▶ **PASSAGE**:

This phase has resulted in more than 300 design improvements with additional safety and software features incorporated into the system. 

Continuous improvement and input from GE Aviation informed the most fundamental change to the system—an increase to the build envelope by 54% to 500mm x 500mm x 400mm—to enable GE Aviation’s progression to the serial production of larger additive parts, the company reports.

Over the past 18 months, attention has shifted to materials development for aerospace applications with some of the highest requirements in the industry for part quality in material properties, as well as build-to-build and machine-to-machine stability.

GE Additive and GE Aviation ATC teams have partnered to accelerate locking down the materials parameters for aluminum, cobalt chrome and nickel alloy 718, GE reports.

“The time and work we have collectively invested with our GE Additive colleagues to define, shape and then iron out the specification and functionality of the M Line means we now have a scalable solution that can build large components in a high-volume production environment, while meeting our cost entitlement goals,” says Chris Philp, site leader for GE Aviation’s ATC.

[Dataset entries]
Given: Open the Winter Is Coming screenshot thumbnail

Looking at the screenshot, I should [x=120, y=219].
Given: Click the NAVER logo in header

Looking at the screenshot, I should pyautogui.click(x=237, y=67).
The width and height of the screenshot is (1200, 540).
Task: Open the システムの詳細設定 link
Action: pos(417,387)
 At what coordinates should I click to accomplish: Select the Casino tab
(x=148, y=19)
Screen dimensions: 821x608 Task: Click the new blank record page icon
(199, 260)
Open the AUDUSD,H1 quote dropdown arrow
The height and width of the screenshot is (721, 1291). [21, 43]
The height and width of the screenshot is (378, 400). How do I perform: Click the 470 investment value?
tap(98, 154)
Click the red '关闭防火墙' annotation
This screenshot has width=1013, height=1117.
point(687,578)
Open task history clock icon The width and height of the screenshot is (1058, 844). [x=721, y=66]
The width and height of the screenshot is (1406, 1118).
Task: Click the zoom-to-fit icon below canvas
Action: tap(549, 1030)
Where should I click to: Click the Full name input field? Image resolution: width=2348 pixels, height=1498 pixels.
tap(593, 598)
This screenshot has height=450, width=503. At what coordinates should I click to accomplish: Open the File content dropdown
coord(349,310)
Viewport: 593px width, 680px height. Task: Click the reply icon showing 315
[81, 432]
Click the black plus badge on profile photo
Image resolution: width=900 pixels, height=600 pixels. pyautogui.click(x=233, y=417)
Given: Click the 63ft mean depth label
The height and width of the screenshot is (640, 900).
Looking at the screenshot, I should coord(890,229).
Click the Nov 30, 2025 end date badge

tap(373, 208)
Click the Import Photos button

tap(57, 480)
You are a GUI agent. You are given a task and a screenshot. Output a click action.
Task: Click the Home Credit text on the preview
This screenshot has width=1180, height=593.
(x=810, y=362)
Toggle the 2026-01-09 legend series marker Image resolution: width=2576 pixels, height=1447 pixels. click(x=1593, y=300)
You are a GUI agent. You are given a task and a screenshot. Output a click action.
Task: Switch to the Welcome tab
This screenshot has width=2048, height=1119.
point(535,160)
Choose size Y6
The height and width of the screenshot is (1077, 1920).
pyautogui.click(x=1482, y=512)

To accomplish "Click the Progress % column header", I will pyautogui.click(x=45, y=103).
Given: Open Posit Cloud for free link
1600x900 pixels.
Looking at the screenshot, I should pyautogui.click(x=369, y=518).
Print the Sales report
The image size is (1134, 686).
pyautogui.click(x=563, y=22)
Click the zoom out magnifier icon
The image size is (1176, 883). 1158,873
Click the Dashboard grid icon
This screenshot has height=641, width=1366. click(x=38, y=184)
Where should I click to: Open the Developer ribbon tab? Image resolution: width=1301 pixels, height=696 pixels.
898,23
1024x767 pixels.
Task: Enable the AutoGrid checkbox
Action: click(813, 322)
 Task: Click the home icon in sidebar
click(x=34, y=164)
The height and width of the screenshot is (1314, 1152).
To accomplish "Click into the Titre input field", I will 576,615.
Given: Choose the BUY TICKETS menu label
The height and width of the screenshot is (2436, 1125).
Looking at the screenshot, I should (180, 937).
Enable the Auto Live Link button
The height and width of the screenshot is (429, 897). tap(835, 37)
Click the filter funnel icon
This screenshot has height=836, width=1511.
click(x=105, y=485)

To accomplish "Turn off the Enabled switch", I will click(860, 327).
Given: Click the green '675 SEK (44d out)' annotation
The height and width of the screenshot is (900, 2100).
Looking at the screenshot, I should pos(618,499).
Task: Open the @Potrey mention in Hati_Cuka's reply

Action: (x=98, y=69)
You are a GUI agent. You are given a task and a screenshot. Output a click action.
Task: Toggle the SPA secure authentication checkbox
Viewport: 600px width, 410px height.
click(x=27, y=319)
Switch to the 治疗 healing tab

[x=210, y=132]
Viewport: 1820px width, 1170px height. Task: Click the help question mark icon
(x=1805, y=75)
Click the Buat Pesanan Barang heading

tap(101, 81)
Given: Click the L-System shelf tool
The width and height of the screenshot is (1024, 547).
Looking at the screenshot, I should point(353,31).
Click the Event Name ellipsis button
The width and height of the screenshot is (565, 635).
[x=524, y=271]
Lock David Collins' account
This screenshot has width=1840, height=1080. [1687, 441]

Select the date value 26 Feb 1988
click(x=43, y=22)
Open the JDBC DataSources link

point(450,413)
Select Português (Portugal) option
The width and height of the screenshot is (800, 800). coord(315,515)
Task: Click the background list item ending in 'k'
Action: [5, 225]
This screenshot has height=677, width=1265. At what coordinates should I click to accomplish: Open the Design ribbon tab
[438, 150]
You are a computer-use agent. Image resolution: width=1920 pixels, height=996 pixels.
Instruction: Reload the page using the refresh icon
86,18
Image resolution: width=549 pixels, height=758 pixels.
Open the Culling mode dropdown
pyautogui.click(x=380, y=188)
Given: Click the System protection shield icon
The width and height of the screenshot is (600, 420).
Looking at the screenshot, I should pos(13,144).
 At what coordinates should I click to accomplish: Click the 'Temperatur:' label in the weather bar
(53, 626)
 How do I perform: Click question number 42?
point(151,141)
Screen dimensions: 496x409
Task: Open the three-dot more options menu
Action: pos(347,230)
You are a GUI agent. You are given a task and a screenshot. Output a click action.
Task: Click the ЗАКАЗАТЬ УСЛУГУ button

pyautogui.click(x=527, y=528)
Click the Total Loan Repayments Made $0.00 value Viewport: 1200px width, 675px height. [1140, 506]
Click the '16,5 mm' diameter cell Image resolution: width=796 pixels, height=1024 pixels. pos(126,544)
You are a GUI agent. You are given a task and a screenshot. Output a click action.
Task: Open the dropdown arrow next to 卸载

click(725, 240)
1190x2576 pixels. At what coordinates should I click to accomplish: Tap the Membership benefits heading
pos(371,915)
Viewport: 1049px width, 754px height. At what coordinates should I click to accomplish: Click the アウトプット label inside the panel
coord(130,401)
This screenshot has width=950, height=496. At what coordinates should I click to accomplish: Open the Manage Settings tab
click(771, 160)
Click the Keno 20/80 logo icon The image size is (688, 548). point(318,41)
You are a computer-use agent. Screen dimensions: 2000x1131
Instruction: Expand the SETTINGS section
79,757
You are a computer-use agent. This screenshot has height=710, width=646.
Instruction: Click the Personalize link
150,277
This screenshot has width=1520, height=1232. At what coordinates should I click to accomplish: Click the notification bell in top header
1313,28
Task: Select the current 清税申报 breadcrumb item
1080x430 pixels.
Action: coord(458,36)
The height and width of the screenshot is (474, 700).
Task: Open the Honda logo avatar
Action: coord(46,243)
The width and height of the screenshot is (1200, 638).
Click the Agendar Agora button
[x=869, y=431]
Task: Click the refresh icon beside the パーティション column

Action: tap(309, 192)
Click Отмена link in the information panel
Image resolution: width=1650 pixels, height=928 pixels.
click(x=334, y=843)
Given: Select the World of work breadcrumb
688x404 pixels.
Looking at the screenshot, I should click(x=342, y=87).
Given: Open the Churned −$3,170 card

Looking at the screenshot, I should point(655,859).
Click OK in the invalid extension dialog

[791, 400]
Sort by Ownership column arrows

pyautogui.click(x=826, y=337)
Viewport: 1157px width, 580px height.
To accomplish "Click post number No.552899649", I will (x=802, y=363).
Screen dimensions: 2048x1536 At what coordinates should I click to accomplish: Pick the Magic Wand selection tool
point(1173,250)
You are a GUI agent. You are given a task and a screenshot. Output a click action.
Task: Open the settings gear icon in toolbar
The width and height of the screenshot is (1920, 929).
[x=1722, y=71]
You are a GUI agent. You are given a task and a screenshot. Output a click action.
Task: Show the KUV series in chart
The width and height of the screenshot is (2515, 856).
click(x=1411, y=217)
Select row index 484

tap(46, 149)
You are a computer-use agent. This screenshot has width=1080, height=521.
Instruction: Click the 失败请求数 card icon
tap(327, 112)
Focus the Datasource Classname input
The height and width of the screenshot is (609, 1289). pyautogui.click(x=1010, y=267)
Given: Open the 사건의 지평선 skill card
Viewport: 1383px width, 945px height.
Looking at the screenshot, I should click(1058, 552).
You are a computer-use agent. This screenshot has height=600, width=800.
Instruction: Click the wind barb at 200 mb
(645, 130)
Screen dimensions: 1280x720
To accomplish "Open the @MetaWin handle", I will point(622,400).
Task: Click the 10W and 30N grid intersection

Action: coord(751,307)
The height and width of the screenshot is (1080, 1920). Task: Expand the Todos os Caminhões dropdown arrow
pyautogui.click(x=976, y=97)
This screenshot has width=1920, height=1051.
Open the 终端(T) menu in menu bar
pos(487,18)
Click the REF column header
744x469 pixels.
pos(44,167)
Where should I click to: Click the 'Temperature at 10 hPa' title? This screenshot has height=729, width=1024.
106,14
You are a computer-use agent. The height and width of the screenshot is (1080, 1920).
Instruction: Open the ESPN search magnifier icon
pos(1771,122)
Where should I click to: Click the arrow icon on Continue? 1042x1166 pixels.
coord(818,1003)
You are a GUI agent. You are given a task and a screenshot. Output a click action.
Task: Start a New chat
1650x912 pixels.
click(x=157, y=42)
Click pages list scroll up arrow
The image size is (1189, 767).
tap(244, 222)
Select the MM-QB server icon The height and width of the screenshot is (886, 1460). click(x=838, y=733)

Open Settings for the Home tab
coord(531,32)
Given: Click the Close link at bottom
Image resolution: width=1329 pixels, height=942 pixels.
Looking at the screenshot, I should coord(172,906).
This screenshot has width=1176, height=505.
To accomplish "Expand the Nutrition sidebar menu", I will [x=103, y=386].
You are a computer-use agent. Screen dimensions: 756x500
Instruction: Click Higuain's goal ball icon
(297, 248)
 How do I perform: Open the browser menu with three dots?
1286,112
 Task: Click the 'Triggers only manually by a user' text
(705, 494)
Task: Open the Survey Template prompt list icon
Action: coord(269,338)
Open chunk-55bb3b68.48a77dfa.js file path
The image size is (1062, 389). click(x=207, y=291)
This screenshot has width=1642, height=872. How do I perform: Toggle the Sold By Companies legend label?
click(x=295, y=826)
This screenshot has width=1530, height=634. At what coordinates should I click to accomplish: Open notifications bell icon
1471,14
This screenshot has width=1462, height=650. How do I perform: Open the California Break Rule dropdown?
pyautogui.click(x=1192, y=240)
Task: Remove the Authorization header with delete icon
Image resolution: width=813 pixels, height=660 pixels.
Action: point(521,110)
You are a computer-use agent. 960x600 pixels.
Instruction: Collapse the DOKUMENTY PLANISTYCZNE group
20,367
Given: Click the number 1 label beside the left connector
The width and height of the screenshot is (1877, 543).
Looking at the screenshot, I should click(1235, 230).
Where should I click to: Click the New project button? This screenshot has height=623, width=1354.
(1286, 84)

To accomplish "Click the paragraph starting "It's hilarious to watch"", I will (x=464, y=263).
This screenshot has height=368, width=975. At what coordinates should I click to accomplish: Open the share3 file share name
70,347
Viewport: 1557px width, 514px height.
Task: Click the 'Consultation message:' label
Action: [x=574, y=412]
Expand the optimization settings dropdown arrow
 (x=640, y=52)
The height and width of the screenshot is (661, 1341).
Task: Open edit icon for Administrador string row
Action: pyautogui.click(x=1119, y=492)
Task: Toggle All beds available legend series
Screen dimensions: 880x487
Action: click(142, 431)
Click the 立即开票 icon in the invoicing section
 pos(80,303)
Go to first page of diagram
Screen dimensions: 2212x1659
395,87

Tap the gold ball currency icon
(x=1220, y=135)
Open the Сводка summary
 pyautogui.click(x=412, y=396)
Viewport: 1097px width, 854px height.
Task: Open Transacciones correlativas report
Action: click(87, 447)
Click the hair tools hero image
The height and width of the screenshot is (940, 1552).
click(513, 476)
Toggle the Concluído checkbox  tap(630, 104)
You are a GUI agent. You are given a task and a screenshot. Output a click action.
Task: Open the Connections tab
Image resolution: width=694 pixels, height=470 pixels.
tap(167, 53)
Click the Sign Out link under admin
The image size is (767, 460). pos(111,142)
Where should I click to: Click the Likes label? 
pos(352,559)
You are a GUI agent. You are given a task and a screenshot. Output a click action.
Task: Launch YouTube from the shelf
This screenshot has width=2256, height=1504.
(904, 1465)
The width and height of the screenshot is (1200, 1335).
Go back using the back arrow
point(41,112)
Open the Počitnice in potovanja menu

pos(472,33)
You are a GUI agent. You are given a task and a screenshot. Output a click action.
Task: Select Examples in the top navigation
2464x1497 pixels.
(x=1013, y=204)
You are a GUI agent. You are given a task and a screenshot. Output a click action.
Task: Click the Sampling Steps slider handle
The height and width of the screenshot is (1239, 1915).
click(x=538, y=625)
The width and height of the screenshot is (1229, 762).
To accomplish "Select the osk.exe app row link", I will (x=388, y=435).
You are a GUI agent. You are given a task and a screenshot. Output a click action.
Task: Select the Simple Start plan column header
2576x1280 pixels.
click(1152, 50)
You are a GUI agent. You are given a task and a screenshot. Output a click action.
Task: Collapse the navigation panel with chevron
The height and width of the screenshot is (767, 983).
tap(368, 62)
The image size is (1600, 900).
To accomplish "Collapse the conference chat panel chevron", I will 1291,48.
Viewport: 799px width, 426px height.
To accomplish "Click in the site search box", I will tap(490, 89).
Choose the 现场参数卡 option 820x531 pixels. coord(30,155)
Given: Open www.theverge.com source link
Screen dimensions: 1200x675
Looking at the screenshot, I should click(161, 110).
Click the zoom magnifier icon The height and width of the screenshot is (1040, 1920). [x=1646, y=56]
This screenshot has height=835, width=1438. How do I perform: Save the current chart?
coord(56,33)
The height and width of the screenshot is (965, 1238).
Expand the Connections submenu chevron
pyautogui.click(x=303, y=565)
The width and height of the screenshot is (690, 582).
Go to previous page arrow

▶ **WRITTEN TASKS**:
**A.** Reproduce, character for character, the stretch of rows from the line containing "This screenshot has width=1462, height=650." through the line containing "pos(352,559)", including both of those lines.
**B.** Pick up the passage on GE Additive's M Line where it stops and carry it forward.

▶ **TASK ANSWERS**:
**A.**
This screenshot has width=1462, height=650. How do I perform: Open the California Break Rule dropdown?
pyautogui.click(x=1192, y=240)
Task: Remove the Authorization header with delete icon
Image resolution: width=813 pixels, height=660 pixels.
Action: point(521,110)
You are a computer-use agent. 960x600 pixels.
Instruction: Collapse the DOKUMENTY PLANISTYCZNE group
20,367
Given: Click the number 1 label beside the left connector
The width and height of the screenshot is (1877, 543).
Looking at the screenshot, I should click(1235, 230).
Where should I click to: Click the New project button? This screenshot has height=623, width=1354.
(1286, 84)

To accomplish "Click the paragraph starting "It's hilarious to watch"", I will (x=464, y=263).
This screenshot has height=368, width=975. At what coordinates should I click to accomplish: Open the share3 file share name
70,347
Viewport: 1557px width, 514px height.
Task: Click the 'Consultation message:' label
Action: [x=574, y=412]
Expand the optimization settings dropdown arrow
 (x=640, y=52)
The height and width of the screenshot is (661, 1341).
Task: Open edit icon for Administrador string row
Action: pyautogui.click(x=1119, y=492)
Task: Toggle All beds available legend series
Screen dimensions: 880x487
Action: click(142, 431)
Click the 立即开票 icon in the invoicing section
 pos(80,303)
Go to first page of diagram
Screen dimensions: 2212x1659
395,87

Tap the gold ball currency icon
(x=1220, y=135)
Open the Сводка summary
 pyautogui.click(x=412, y=396)
Viewport: 1097px width, 854px height.
Task: Open Transacciones correlativas report
Action: click(87, 447)
Click the hair tools hero image
The height and width of the screenshot is (940, 1552).
click(513, 476)
Toggle the Concluído checkbox  tap(630, 104)
You are a GUI agent. You are given a task and a screenshot. Output a click action.
Task: Open the Connections tab
Image resolution: width=694 pixels, height=470 pixels.
tap(167, 53)
Click the Sign Out link under admin
The image size is (767, 460). pos(111,142)
Where should I click to: Click the Likes label? 
pos(352,559)

**B.**
High-Rate Additive Production

Once installed at the GE Aviation ATC, two M Line systems will be dedicated to aluminum alloy, and one each of the two other systems to cobalt chrome and nickel alloy 718, adding additional manufacturing capacity to GE Aviation’s existing additive infrastructure in its development facility.

“Our goal is to realize the aviation additive industry’s first automation-ready production environment,” says Benito Trevino, general manager - additive integrated product team at GE Aviation. “Once installed, we envisage that our multi-machine approach, with the M Line platform at the heart of production, will help us reduce our lead and print times by over 50%.” 

“At GE Aviation, we are continually developing more additive content for new engines, and the size and complexity of the parts increases with every generation of products developed,” said Philp. 

Delivering Parts at Scale

The M Line is an advanced, industrialized production system that is suited to metal additive users who have started to scale production volumes. Its stitching capability enables customers with large part size demand to increase productivity and reduce cost for additive production, GE reports. 

The M Line offers a new type of machine architecture that delivers modularity and automation (automation future release) and enables economical series production on an industrial scale. The system decouples the machine units used for part production and for set-up and dismantling processes. 

The M Line’s flexible architecture also reduces costs as production grows. Users have the ability to independently add Laser Process Stations or Material Handling Stations based on capacity needs.